Figure 3.

Blockage of α₄β₁ paxillin associations interferes with shear resistance developed by wt α₄. (A) JB4 cells expressing either wt α₄ or α₄(Y991A) were pretreated for 15 min with A7B7C7, a cell-permeable inhibitor of paxillin binding to the α₄ tail, or with the control compound A6B6C6, both present at 5 μM. The shear resistance of carrier or compound-treated cells developed after 1-min adhesion to sVCAM-1 (2,220 sites/μm²) was determined as in Fig. 1. Results are mean ± range of two experimental fields.
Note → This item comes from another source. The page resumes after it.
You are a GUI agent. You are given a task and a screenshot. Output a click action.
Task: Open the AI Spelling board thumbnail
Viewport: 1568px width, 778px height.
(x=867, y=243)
The experiments depicted are each representative of four independent tests. *, P < 0.001 (a two-tailed paired t test) for control compared with A7B7C7-treated cells at 0.5 dyn/cm². (B) JB4 cells expressing wt α₄ were transfected with either paxillin-specific or control luciferase siRNA. Total lysates of each group were immunoblotted with paxillin- or tubulin-specific mAbs. Densitometric analysis reveals a decrease of 70 and 75% in paxillin content in JB4 expressing either wt or α₄(Y991A), respectively. (C) Paxillin silencing impairs resistance to detachment from sVCAM-1 developed by wt α₄β₁ but not α₄(Y991A). The shear resistance of the indicated cells was determined as in A. Results are representative of three independent experiments. Error bars represent SD.